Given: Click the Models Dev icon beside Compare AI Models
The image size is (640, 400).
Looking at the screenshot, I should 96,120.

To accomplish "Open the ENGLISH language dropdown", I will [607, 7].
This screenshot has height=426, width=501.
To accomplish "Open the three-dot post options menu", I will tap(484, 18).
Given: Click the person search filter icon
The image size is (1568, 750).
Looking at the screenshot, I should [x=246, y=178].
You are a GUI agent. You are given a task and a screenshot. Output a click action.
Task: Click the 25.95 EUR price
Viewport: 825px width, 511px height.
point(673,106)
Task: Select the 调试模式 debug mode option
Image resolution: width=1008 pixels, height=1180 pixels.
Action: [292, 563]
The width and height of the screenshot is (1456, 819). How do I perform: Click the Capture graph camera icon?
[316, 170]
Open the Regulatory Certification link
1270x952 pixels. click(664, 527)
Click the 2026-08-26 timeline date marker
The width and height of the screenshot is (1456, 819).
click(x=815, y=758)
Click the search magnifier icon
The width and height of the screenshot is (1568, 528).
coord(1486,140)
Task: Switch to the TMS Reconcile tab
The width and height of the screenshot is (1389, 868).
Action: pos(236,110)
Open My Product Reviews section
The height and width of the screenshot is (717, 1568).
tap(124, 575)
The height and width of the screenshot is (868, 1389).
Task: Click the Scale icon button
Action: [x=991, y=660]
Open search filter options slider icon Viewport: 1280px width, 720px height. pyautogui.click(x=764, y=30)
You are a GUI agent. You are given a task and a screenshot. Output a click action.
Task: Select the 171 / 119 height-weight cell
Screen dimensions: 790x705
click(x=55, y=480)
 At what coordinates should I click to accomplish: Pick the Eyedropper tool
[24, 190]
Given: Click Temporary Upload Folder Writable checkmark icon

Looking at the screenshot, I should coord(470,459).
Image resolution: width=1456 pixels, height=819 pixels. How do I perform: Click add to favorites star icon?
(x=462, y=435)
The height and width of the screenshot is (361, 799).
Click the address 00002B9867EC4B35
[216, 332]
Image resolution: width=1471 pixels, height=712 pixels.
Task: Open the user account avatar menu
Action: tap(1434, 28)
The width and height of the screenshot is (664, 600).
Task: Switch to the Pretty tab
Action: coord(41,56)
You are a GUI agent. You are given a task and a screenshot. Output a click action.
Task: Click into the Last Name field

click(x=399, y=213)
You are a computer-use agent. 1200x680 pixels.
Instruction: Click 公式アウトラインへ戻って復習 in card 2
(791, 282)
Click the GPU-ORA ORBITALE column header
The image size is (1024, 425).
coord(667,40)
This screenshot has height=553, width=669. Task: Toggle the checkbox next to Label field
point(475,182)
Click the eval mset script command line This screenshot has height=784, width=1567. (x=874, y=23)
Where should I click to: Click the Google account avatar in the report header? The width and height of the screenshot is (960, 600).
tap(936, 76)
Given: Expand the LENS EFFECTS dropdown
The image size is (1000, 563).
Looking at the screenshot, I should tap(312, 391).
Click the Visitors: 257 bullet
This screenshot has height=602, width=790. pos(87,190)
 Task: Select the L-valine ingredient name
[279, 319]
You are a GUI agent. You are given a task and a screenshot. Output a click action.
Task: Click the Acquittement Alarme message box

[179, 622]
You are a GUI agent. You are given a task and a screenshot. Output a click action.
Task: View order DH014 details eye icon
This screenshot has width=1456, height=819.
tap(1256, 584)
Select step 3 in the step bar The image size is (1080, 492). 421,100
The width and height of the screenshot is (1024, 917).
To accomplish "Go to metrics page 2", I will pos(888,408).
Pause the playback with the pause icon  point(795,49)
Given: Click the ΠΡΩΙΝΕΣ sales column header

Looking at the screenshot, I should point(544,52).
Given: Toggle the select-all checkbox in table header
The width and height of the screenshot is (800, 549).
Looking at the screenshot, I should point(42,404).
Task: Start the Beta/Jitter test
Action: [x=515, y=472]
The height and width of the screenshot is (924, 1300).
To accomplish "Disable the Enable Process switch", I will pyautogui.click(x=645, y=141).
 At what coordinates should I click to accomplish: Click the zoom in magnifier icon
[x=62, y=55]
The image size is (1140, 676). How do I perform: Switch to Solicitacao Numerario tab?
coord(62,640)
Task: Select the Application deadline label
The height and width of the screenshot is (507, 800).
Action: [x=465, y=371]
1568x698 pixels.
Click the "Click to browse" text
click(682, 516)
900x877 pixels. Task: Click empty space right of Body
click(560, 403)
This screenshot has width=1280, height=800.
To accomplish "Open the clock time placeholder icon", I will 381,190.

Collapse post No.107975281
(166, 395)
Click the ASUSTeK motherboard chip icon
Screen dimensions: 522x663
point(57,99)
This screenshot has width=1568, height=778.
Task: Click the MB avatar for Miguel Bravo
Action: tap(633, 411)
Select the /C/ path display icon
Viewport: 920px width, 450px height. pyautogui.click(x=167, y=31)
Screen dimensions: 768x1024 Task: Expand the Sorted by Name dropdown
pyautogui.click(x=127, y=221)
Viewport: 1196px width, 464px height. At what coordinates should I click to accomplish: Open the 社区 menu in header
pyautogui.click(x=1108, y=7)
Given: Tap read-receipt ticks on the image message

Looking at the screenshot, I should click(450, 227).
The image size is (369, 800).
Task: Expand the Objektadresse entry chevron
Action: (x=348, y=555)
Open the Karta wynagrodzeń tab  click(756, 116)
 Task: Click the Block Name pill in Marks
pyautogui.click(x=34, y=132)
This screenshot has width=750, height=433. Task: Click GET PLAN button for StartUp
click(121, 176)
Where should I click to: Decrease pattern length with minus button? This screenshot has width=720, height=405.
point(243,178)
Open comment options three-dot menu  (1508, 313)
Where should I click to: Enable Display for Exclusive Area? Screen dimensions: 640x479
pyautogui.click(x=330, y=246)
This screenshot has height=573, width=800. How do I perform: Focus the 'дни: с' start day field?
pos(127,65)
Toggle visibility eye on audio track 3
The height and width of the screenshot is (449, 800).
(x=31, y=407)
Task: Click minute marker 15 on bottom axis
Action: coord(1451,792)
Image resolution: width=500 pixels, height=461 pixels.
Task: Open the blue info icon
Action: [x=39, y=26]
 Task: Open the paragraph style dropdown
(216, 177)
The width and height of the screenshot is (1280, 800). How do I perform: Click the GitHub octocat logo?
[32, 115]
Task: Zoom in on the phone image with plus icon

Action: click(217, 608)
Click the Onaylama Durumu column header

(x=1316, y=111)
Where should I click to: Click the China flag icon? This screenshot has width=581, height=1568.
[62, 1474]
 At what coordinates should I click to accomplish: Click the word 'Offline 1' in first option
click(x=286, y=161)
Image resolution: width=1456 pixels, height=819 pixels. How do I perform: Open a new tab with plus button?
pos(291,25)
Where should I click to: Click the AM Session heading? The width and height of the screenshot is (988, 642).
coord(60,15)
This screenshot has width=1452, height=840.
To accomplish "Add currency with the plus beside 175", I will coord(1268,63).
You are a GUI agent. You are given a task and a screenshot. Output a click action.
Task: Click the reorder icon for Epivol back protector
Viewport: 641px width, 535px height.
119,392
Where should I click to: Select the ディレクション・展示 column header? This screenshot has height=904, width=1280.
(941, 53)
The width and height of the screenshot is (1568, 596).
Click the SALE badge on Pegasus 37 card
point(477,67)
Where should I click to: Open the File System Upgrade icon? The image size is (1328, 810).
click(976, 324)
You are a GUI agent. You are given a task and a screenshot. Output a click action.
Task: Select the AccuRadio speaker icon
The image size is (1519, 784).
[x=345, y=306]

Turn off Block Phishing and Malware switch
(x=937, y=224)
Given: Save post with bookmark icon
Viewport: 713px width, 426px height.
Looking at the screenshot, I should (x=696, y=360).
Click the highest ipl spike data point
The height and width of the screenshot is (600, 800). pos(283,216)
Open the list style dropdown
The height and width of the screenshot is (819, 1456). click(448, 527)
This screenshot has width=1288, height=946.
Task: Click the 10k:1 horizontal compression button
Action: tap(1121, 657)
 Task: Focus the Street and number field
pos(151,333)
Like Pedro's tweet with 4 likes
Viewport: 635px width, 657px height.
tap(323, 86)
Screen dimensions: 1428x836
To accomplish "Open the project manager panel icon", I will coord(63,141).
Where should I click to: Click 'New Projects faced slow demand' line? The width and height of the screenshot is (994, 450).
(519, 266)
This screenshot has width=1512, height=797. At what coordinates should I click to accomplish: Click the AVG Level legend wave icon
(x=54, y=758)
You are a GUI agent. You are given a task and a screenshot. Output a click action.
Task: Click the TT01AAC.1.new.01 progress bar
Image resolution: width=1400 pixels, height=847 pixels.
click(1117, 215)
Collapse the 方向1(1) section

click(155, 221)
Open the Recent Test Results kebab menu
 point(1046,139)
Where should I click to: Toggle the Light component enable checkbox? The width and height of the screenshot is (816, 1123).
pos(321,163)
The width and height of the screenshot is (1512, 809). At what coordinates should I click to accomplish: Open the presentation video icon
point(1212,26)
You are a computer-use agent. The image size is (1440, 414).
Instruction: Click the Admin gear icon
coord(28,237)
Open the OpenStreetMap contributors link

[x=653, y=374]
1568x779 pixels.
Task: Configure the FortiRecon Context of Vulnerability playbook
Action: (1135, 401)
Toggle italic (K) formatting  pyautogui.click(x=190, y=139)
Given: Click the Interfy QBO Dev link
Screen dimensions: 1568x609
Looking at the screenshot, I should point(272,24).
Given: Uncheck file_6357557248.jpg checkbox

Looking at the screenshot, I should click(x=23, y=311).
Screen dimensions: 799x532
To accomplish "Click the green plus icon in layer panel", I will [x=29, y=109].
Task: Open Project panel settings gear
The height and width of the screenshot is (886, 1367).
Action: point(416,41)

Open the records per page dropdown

▬▬▬

▸ **What this task involves**: Revise the part of the listing that opens with the line containing "Pause the playback" and closes with the line containing "Looking at the screenshot, I should point(544,52).": replace "column header" with "column title", keep everything else unchanged, and return only those lines.

▸ **Full response**:
Pause the playback with the pause icon  point(795,49)
Given: Click the ΠΡΩΙΝΕΣ sales column title

Looking at the screenshot, I should point(544,52).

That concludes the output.